■ Exercise details:
Return exactly the span that opens with the line containing "Task: Go to the Boot tab" and closes with the final line of the records, both included.

------------------------------------

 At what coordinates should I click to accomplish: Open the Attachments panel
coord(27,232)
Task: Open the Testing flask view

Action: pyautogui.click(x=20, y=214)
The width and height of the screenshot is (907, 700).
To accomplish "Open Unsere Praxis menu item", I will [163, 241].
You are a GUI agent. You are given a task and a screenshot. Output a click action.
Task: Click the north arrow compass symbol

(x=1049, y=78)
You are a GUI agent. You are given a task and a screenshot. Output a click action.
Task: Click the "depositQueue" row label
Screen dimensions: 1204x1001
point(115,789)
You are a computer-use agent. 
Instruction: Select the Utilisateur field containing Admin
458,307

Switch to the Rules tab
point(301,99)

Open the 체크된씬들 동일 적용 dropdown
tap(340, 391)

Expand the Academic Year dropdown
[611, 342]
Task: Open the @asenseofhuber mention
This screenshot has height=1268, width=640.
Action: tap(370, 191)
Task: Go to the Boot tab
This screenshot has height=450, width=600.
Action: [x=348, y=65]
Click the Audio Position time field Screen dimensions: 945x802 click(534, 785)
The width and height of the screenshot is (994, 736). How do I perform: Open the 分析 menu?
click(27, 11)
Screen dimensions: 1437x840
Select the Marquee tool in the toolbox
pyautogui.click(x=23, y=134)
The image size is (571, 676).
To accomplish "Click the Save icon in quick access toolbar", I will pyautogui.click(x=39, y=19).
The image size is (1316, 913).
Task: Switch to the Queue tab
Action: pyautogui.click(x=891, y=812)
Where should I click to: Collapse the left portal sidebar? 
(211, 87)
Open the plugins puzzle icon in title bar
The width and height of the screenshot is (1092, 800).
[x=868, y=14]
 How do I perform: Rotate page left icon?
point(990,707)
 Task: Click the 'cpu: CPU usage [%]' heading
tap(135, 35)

------------------------------------

■ Solution to this task:
Task: Go to the Boot tab
This screenshot has height=450, width=600.
Action: [x=348, y=65]
Click the Audio Position time field Screen dimensions: 945x802 click(534, 785)
The width and height of the screenshot is (994, 736). How do I perform: Open the 分析 menu?
click(27, 11)
Screen dimensions: 1437x840
Select the Marquee tool in the toolbox
pyautogui.click(x=23, y=134)
The image size is (571, 676).
To accomplish "Click the Save icon in quick access toolbar", I will pyautogui.click(x=39, y=19).
The image size is (1316, 913).
Task: Switch to the Queue tab
Action: pyautogui.click(x=891, y=812)
Where should I click to: Collapse the left portal sidebar? 
(211, 87)
Open the plugins puzzle icon in title bar
The width and height of the screenshot is (1092, 800).
[x=868, y=14]
 How do I perform: Rotate page left icon?
point(990,707)
 Task: Click the 'cpu: CPU usage [%]' heading
tap(135, 35)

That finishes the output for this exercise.